Cass. pen. Sez. IV, Sent., (ud. 21-10-2011) 14-12-2011, n. 46485 Detenzione, spaccio, cessione, acquisto

Sentenza scelta dal dott. Domenico Cirasole direttore del sito giuridico http://www.gadit.it/

Svolgimento del processo – Motivi della decisione

1. Il Tribunale di Roma ha parzialmente accolto la richiesta di riesame proposta da S.M. avverso l’ordinanza del Gip del Tribunale di Roma che ha applicato nei suoi confronti la misura cautelare della custodia in carcere in relazione a plurime violazioni del D.P.R. n. 309 del 1990, art. 73; ed ha sostituito la misura carceraria con quella degli arresti domiciliari.

2. Ricorre per cassazione l’indagato deducendo due motivi.

2.1 Con il primo si lamenta che l’ordinanza impugnata ha basato i gravi indizi di colpevolezza su conversazioni telefoniche intercettate su un’utenza cellulare, che avrebbero dovuto essere dichiarate inutilizzabili. Benchè la sussistenza dei gravi indizi di reato che giustificano l’intercettazione telefonica siano cosa diversa dagli gravi indizi di colpevolezza, l’intercettazione può essere legittimamente disposta solo quando esista un collegamento specifico tra il reato oggetto di indagine e l’utenza da intercettare, come ritenuto dalla giurisprudenza di legittimità. Nel caso di specie tale collegamento non si configura, posto che l’intercettazione sulla detta utenza è stata disposta per errore.

Infatti essa era in uso a tale N.A. che all’epoca non risultava in alcun modo collegato al reato. Il decreto autorizzativo è stato adottato sull’erroneo presupposto che la ridetta utenza fosse in uso a R.D.. E’ palese, pertanto, che non sussistevano, al momento dell’intercettazione, elementi di alcun genere che determinassero la minima relazione tra l’indagine e l’intercettando.

2.2 Con il secondo motivo si deduce che l’ordinanza non specifica il concreto pericolo di fuga nè quello di reiterazione del reato, atteso il richiamo meramente recettizio alle considerazioni del Gip, senza considerare la giovane età e l’assoluta incensuratezza.

3. Il ricorso è infondato.
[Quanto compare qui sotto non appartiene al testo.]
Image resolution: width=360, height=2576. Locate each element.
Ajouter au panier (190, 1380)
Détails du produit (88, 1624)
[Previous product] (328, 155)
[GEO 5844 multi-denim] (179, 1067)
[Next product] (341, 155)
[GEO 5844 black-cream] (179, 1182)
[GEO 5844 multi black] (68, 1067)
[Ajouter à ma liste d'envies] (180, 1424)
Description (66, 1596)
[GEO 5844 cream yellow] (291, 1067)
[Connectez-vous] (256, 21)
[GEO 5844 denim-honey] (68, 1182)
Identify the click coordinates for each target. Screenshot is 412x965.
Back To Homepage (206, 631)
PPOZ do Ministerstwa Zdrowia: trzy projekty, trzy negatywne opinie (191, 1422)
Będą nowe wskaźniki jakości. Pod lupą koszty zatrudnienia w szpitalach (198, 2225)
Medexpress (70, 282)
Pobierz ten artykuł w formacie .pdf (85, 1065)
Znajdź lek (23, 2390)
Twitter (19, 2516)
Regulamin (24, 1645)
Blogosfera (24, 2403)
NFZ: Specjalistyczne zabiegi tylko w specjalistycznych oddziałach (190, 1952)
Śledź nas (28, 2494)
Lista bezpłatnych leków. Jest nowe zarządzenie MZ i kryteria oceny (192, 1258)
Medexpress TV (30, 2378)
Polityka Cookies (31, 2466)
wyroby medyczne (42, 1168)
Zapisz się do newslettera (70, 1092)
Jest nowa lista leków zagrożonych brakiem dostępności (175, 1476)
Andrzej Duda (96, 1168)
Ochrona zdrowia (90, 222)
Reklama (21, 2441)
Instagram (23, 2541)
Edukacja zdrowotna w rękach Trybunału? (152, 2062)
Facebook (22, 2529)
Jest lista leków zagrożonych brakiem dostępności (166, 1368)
L’ordinanza impugnata chiarisce che le indagini hanno preso l’avvio dall’intercettazione disposta sull’utenza cellulare di cui si discute. Pur essendosi in presenza della erronea attribuzione iniziale della stessa utenza a soggetto diverso dal reale utilizzatore, ciò non inficia la legittimità dell’intercettazione giacchè i gravi indizi di reato evocati dall’art. 267 cod. proc. pen. possono riguardare soggetti diversi dagli intercettandi. Occorre che il giudice indichi le ragioni che giustificano l’intercettazione di una determinata utenza telefonica anche se l’esatta identificazione dell’utente avvenga successivamente.

Quanto alle esigenze cautelari il Tribunale considera che si è in una situazione che legittima una prognosi sfavorevole in considerazione della reiterazione delle condotte in un breve periodo, dei rilevanti quantitativi di stupefacente oggetto del sequestro che confermano l’inserimento di tutti gli indagati in un’attività stabile di commercio di stupefacenti. Tuttavia la valutazione complessiva della personalità dello S. e particolarmente della giovanissima età e della incensuratezza consentono l’applicazione della misura cautelare degli arresti domiciliari.

Tali valutazioni sono immuni da censure. L’ordinanza chiarisce che la valutazione del quadro indiziario è rapportata all’utenza ed alla sua rilevanza ai fini delle indagini; sicchè non assume autonomo rilievo la circostanza che essa fosse in uso ad un soggetto piuttosto che ad un altro. Il gravame non coglie criticamente tale aspetto del provvedimento e si limita a ribadire che il soggetto cui si attribuiva la titolarità dell’utenza non ne aveva in realtà l’uso.

Tutto ciò però non vulnera l’apprezzamento di merito sulla rilevanza, ai fini delle indagini da avviare, dell’intercettazione dell’utenza stessa; a prescindere dal soggetto che di essa faceva uso.

Quanto alle esigenze cautelari, il Tribunale, con equilibrata ponderazione poneva un lato in luce il pericolo di recidiva specifica desumibile dall’organicità dell’attività illecita posta in essere;

e dall’altro considera le peculiarità della personalità dell’indagato che giustificano una misura meno afflittiva di quella carceraria: apprezzamento in fatto conforme ai principi e non sindacabile nella presente sede di legittimità.

Il ricorso deve essere conseguentemente rigettato. Segue per legge la condanna al pagamento delle spese processuali.
P.Q.M.

Rigetta il ricorso e condanna il ricorrente al pagamento delle spese processuali.
Testo non ufficiale. La sola stampa del bollettino ufficiale ha carattere legale.